Ce désamour n'a rien d'irrationnel: il prolonge le carry trade. Tant que la Banque du Japon conserve des taux nettement inférieurs à ceux de la Fed et de la BCE, se financer en yen pour investir sur des rendements plus élevés demeure profitable. Le revers, c'est un consensus devenu très encombré.
Les CIO suisses interrogés par le Swisscanto CIO Survey adoptent la lecture inverse. Ils placent le yen au deuxième rang des devises les plus attractives (21%), derrière le franc suisse (60%) et devant un euro en net repli (6%, contre 18% en décembre). Deux ressorts justifient ce choix: une valorisation devenue bon marché et l'anticipation de hausses de taux de la BoJ.
Reste à savoir quel camp l'emportera.

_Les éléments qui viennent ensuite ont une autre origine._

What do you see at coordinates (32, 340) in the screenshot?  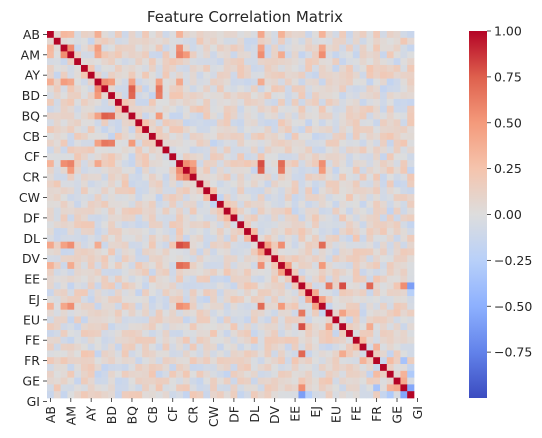 I see `y-tick-label: FE` at bounding box center [32, 340].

Un positionnement aussi extrême a souvent préparé des retournements rapides – le débouclage désordonné des shorts de l'été 2024 l'a rappelé. Mais tant que l'écart de taux reste défavorable au yen, un short tendu peut le demeurer longtemps. Entre la prudence du marché et le pari des CIO, le prochain geste de la Banque du Japon pourrait faire pencher la balance.